Ewb Cookie Recipe

Preheat oven to 350

Cream together (but don't overbeat):
3/4 c. softened/room temp butter (if it's cold, you have to beat it a lot to get creamy, which incorporates a lot of air in and changes the texture of the cookie. Butter is easily softened in the microwave on defrost- just check often)
1 c. brown sugar

Then cream in:
1 c. peanut butter

Add (not necessarily mixed together, but all in the same container or at the same time):
3/4 c. agave nectar (1/2 of a 12 oz. bottle- wing it)

3 high-omega-3 eggs
1 tsp. vanilla

Add (not necessarily mixed together, but all in the same container or at the same time):
3.5 c. multi-grain mix (flakes, not steel cut)
1 c. mint chips
1 c. chocolate chips

Whisk together, then add:
3-4 c. whole wheat flour (use 4 for cakier, EWB-style cookies)
3/4 t. salt
1 t. cinnamon
2 t. baking soda
*(Note: Most recipes have you add the chips after the flour.
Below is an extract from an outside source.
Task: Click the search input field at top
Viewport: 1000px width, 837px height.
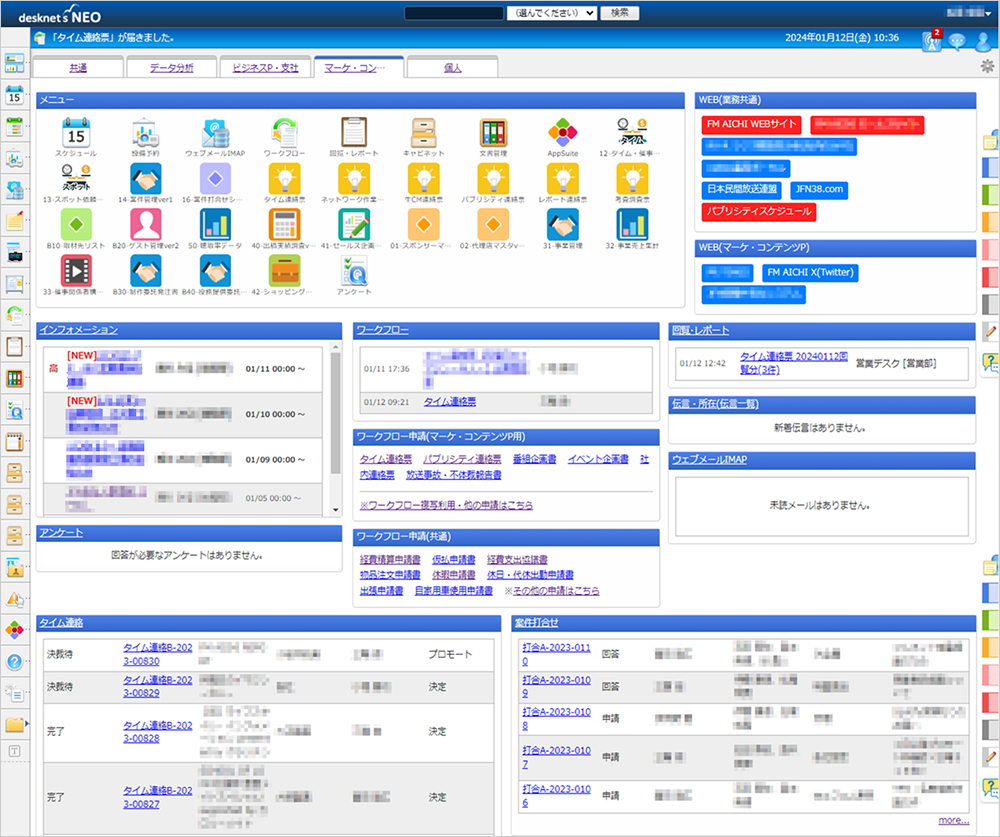Action: [453, 12]
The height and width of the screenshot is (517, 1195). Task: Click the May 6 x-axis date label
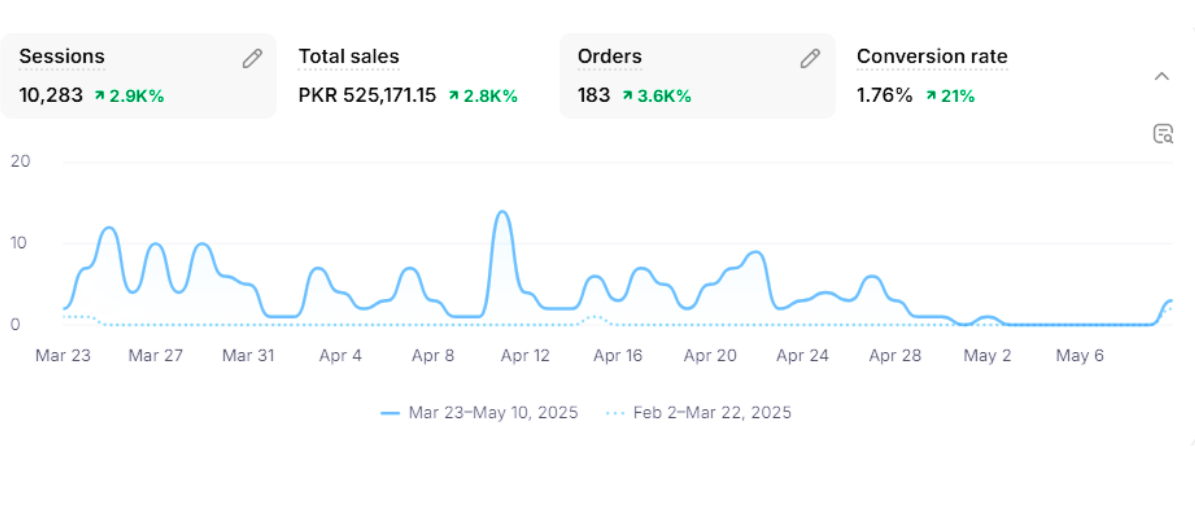(1080, 355)
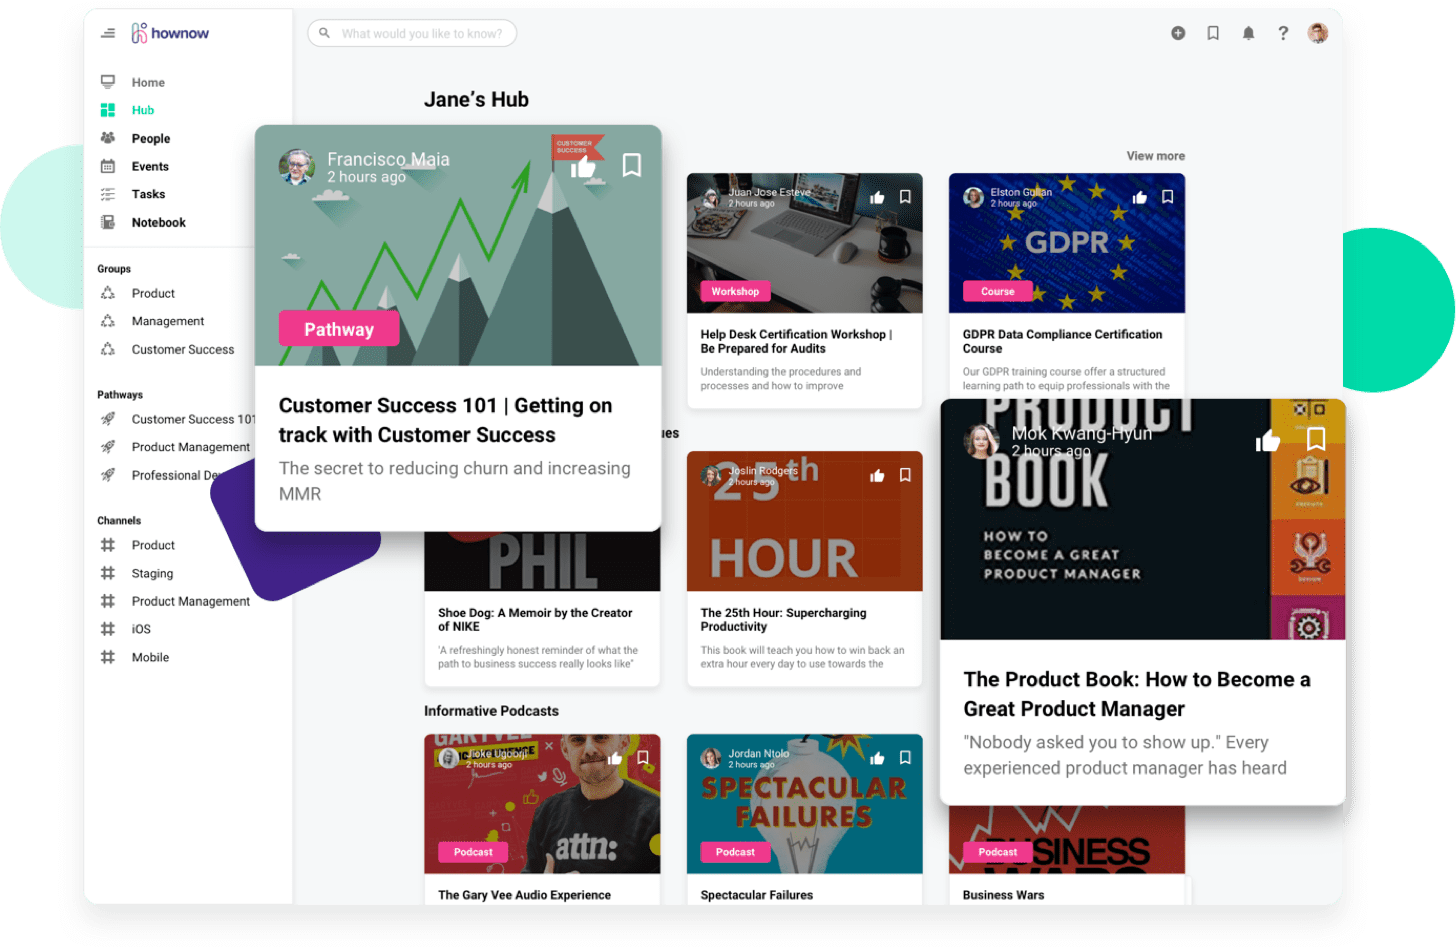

This didn't work for us very well. By adding flour AFTER the chunky stuff, those goodies are better distributed throughout the dough. For Quinn-style cookies, add flour [4 cups or so] until the chips start "coming out of suspension"- they get shiny and are no longer stuck in the dough. For Valentine-style cookies, don't add as much flour [just 3 cups], and replace mint chips with more chocolate or nuts)

Bake a test cookie for 10-12 minutes and adjust as necessary.